SEMARANG (lensasemarang.com) – Pemerintah Provinsi Jawa Tengah mendorong kepada masyarakat agar lebih menggunakan produk dalam negeri dibandingkan produk impor guna menggenjot Program Percepatan Peningkatan Penggunaan Produk Dalam Negeri (P3DN).
Salah satu bentuknya adalah mewajibkan instansi pemerintah untuk memaksimalkan penggunaan hasil produksi dalam negeri dalam kegiatan pengadaan barang/jasa.
Inspektur Provinsi Jawa Tengah Dhoni Widianto mengatakan bahwa barang/jasa yang telah memiliki sertifikat Tingkat Kandungan Dalam Negeri (TKDN) akan memperoleh preferensi dari panitia lelang.
“Melalui P3DN, kami berharap agar proyek-proyek yang akan dilaksanakan dalam pengadaan barang/jasa lebih banyak menggunakan bahan dan jasa dari dalam negeri,” katanya di Semarang, Selasa (2/7:2024).
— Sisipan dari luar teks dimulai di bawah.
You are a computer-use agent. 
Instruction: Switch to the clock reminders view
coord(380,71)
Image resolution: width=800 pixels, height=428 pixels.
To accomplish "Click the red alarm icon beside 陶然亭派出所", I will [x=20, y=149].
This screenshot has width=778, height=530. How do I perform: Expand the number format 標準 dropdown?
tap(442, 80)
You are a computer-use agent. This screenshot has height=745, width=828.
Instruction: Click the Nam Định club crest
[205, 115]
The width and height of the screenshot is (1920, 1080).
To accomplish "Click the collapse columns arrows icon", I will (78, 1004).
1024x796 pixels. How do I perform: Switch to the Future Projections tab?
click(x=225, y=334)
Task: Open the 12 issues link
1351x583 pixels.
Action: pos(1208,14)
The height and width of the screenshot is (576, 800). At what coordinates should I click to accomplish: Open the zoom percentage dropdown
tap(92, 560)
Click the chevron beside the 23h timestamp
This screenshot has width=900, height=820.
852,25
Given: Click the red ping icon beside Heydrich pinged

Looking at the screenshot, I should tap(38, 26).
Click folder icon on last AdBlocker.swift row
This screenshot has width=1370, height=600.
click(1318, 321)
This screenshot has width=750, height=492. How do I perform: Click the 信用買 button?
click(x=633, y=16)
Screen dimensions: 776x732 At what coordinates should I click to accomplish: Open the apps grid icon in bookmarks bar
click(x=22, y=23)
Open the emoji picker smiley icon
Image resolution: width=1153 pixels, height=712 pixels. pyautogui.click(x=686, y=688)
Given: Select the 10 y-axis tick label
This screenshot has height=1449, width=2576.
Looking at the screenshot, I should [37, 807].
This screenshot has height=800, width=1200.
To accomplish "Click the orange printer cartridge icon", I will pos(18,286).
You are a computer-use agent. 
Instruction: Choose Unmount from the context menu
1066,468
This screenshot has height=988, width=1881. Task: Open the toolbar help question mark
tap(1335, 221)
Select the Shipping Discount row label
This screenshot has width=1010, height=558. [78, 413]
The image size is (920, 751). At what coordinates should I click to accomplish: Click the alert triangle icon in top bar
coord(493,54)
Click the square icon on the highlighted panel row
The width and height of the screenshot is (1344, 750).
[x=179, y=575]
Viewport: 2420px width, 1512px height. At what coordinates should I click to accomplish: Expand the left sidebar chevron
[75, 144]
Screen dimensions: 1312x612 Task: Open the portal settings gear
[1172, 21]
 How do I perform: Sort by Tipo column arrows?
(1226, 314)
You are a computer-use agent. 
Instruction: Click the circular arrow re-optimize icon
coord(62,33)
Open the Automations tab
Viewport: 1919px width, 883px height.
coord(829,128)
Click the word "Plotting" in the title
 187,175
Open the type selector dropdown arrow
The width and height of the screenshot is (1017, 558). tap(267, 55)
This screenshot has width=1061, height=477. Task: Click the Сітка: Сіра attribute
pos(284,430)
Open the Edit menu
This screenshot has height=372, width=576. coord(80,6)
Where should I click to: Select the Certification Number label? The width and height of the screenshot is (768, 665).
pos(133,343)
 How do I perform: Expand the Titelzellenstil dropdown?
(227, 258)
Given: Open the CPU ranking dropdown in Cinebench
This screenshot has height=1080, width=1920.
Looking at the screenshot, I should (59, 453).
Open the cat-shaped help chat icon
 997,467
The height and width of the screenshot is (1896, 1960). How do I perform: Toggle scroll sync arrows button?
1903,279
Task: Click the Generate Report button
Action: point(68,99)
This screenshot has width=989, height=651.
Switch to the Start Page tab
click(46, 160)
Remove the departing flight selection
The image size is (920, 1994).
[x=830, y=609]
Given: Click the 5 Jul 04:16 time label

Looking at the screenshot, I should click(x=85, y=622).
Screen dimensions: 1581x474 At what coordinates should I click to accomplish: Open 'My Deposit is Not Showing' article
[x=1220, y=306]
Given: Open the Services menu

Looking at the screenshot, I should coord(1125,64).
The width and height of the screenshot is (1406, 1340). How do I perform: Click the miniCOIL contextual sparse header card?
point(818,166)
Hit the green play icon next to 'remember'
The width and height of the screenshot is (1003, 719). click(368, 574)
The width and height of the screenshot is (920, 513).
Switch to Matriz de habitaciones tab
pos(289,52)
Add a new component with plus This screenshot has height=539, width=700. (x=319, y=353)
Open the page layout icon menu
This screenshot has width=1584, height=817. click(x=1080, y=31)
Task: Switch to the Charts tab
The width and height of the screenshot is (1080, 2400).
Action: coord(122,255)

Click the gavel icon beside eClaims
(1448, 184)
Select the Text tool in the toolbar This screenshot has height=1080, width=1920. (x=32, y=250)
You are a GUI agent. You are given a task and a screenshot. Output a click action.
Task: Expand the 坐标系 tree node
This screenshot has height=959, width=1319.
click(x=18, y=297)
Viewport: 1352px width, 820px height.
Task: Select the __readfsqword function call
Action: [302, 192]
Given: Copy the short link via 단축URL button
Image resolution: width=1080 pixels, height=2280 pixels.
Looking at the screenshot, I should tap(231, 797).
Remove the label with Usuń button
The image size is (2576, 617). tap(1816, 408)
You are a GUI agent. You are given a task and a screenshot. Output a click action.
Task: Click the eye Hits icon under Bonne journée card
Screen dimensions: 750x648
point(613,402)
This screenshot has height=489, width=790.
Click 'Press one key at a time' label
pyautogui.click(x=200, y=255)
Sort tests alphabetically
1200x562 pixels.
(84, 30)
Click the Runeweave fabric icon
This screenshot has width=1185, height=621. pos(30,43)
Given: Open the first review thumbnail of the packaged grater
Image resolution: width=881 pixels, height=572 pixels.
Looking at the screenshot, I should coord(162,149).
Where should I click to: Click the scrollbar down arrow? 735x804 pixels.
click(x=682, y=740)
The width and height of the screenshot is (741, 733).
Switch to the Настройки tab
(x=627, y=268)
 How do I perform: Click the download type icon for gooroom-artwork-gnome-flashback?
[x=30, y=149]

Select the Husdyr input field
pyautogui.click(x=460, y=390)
Ia menjelaskan produk dalam negeri yang memiliki nilai penjumlahan TKDN dan nilai Bobot Manfaat Perusahaan (BMP) minimal 40 persen wajib digunakan dalam pengadaan barang dan jasa pemerintah.
Oleh karena itu, produsen dalam negeri ataupun pejabat pengadaan barang dan jasa didorong untuk mengikuti ketentuan TKDN tersebut. Pelanggaran atas ketentuan tersebut, dapat dikenai sanksi administratif berupa peringatan tertulis, denda administratif, dan/atau pemberhentian dari jabatan pengadaan barang/jasa.
Untuk melakukan monitoring dan evaluasi terhadap penggunaan produk dalam negeri di Provinsi Jawa Tengah, Inspektorat membangun sistem kolaborasi pengawasan bersama Tim monitoring dan evaluasi P3DN.
“Harapannya percepatan penggunaan Produk Dalam Negeri yang diamanatkan oleh pemerintah pusat dapat terwujud,” ujar Dhoni.
Pada 2023, ada sebanyak 41 Satuan Kerja Perangkat Daerah (SKPD) yang mengajukan review penggunaan produk impor maupun produk dalam negeri dengan nilai TKDN dibawah 25 persen ke Inspektorat Jateng. Dengan jumlah barang mencapai 1.313 unit. Dari jumlah itu, TKDN lebih dari 25 persen sebesar 148 unit dan Non PDN atau impor sebesar 1.165 unit.
Pada Januari-April 2024, ada sebanyak 2.162 produk dari pengadaan 21 SKPD yang direview oleh inspektorat. Hasilnya, 454 unit merupakan produk dalam negeri dan 1.711 unit merupkakan produk luar negeri yang tidak ada substitusinya.
“Hal ini menunjukkan bahwa mayoritas produk yang digunakan oleh SKPD adalah produk impor yang tidak ada substitusinya,” katanya.
Dalam melakukan monitoring, butuh sebuah sistem terintegrasi yang dapat membantu pengawasan tersebut.
Oleh karenanya, Inspektorat Jateng membuat sistem inovasi Sistem Kolaborasi Pengawasan (Teras Awan). Hal ini diwujudkan sebagai penguat sinergi pengawasan untuk peningkatan penggunaan produk dalam negeri di Provinsi Jawa Tengah.
Tujuan inovasi ini diantaranya untuk memberikan informasi mengenai hasil pengawasan, nilai komitmen pengadaan produk dalam negeri yang direncanakan masing-masing pemerintah daerah yang terklarifikasi, dan progress realisasi komitmen belanja produk dalam negeri.